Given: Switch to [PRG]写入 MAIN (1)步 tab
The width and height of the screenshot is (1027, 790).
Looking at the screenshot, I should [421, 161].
● ● ● ● ●
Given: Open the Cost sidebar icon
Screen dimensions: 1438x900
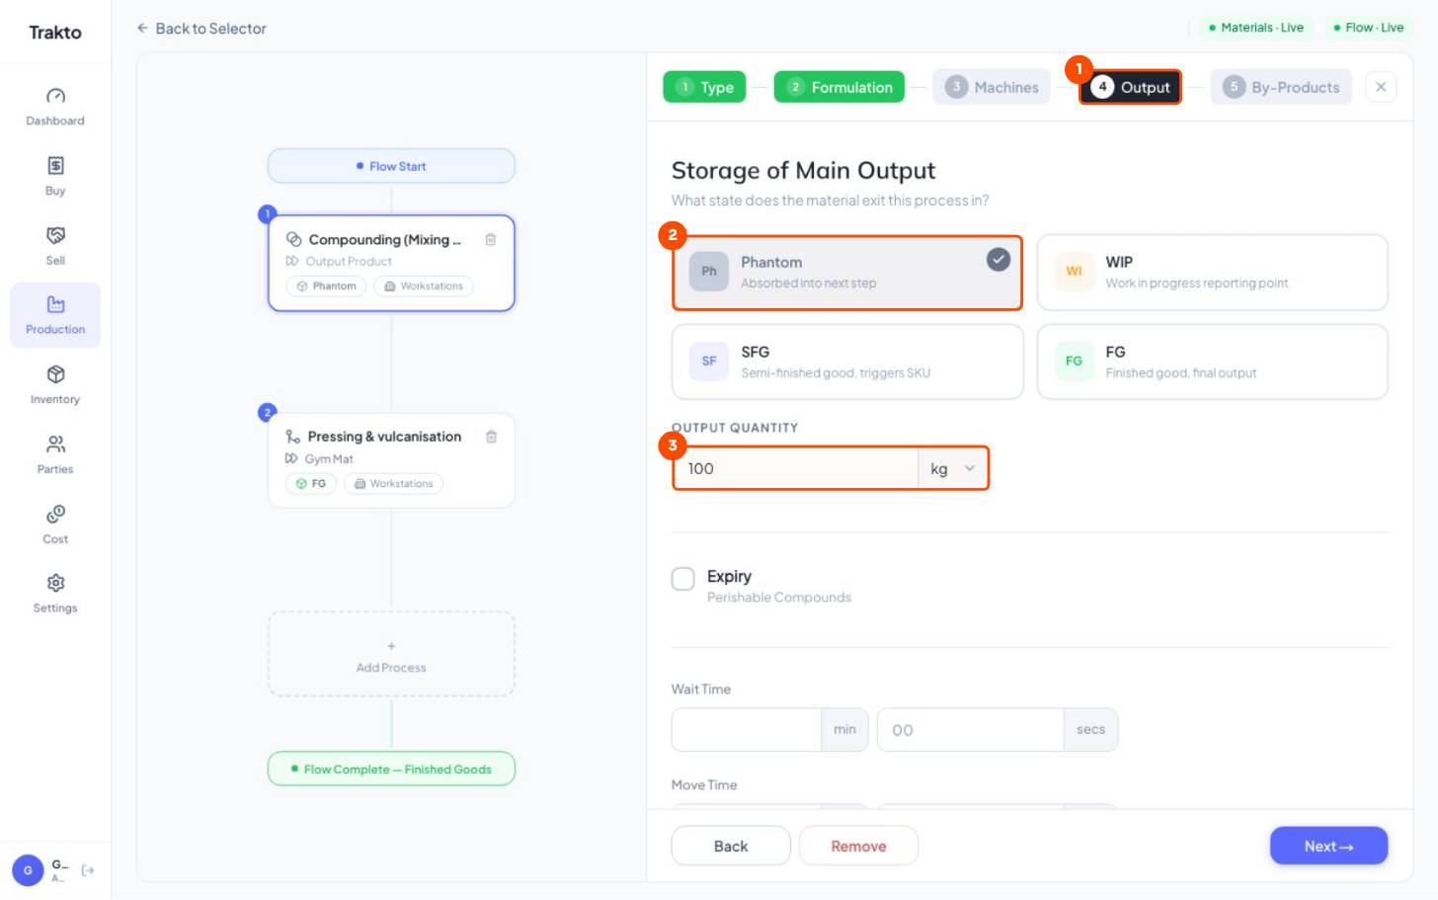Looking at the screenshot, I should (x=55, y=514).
● ● ● ● ●
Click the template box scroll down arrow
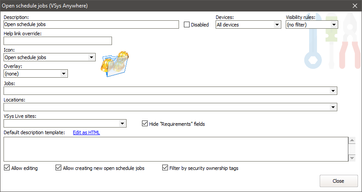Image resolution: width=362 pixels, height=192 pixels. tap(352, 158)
● ● ● ● ●
• **Exercise details**
Determine the number of lines in the records that include the string "Given", and respond with that number only.

• **Answer**
2